Extract provided:
IFNDR

Posted Aug 13, 2024 15:24 UTC (Tue) by kid_meier (subscriber, #93987)
In reply to: IFNDR by tialaramex
Parent article: Rust Project goals for 2024

I really don't understand the UB fatalism that seems to assume that you either have UB and thus anything can happen and there are no guarantees whatsoever and the compiler is free to aggressively remove code because it can assume UB can't happen so if it looks like UB it must be dead code. This is absolutely a choice and I've come over to the side that it's a pretty stupid choice. It's certainly a bad default.

I can't remember who, but some time ago this paper "What every compiler writer should know about programmers" [1] was posted here in a comment thread about UB. This is fairly old now, so I am not expert enough to know if compiler optimization has advanced so far that the gains at this point are significantly more than the state-of-the-art at the time it was written but I certainly have my doubts about it.

I just wanted to re-raise this side of the UB debate and push back against this fatalism that keeps being brought up here that there are no other options of handling UB other than the way clang/LLVM and gcc have chosen to handle it, ie. by exploiting it as a logical impossibility and optimizing from there. Again, that is in no way inevitable. The C/C++ standards (AFAIK) make no such claim; it's entirely a result of the (compiler) industry's interpretation of the relevant standards and it seems likely we'd be better off with a softer stance.

I get it, I'm not suggesting security problems would go away if this maximalist interpretation of UB was not the default, but certainly there are a number of well publicised vulnerabilities that wouldn't have occured if this wasn't the industry norm. The horse has left the barn, so indeed this is somewhat pointless -- the mitigations of this maximalist interpretation are well known, etc.

But it could have been another way, and other languages/compilers certainly could strike a different balance.

1. https://c9x.me/compile/bib/ubc.pdf

IFNDR

Posted Aug 13, 2024 16:23 UTC (Tue) by farnz (subscriber, #17727) [Link] (1 responses)

That paper is badly written - it makes two false assumptions (that optimizations rely on UB and are working with something that closely resembles C source code), and then stacks up a bunch of strawmen on top of that.

Given task A:
Lay out the records as a Markdown table with the columns "Row" and "Line", covering everything from the line containing "Click the Ecosystem row label" down to the end of the records. Number each row and leave out blank lines.

Source records:

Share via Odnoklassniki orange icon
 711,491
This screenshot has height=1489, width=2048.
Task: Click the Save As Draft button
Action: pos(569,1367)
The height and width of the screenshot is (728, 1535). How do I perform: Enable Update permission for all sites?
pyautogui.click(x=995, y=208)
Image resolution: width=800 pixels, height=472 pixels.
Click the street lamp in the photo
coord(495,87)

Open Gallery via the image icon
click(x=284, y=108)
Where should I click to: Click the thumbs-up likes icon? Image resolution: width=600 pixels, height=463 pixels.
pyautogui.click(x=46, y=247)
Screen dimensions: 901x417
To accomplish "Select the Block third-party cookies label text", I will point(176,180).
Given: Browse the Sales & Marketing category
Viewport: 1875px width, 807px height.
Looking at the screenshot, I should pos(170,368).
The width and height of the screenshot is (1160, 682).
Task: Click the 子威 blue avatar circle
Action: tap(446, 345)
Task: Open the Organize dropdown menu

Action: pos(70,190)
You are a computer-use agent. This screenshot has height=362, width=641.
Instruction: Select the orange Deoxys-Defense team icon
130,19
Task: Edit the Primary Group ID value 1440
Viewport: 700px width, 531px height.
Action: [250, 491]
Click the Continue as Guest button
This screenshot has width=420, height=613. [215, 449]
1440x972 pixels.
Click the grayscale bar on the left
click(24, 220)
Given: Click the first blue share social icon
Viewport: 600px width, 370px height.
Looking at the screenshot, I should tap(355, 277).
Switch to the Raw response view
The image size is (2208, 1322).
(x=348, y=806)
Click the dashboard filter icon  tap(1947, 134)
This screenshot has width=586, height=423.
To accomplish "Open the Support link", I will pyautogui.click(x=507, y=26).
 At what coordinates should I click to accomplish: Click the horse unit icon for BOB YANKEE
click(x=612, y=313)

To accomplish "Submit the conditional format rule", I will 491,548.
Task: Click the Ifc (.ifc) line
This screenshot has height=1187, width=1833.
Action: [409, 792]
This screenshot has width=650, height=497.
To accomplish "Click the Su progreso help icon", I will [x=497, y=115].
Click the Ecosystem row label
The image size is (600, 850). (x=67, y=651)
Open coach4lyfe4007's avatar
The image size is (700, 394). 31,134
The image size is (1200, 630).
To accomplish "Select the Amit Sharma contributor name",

Given task B:
Reproduce verbatim everything in the forum thread on undefined behavior from "I really don't" down to "doubts about it.".

Written answer A:
| Row | Line |
|---|---|
| 1 | Click the Ecosystem row label |
| 2 | The image size is (600, 850). (x=67, y=651) |
| 3 | Open coach4lyfe4007's avatar |
| 4 | The image size is (700, 394). 31,134 |
| 5 | The image size is (1200, 630). |
| 6 | To accomplish "Select the Amit Sharma contributor name", |

Written answer B:
I really don't understand the UB fatalism that seems to assume that you either have UB and thus anything can happen and there are no guarantees whatsoever and the compiler is free to aggressively remove code because it can assume UB can't happen so if it looks like UB it must be dead code. This is absolutely a choice and I've come over to the side that it's a pretty stupid choice. It's certainly a bad default.

I can't remember who, but some time ago this paper "What every compiler writer should know about programmers" [1] was posted here in a comment thread about UB. This is fairly old now, so I am not expert enough to know if compiler optimization has advanced so far that the gains at this point are significantly more than the state-of-the-art at the time it was written but I certainly have my doubts about it.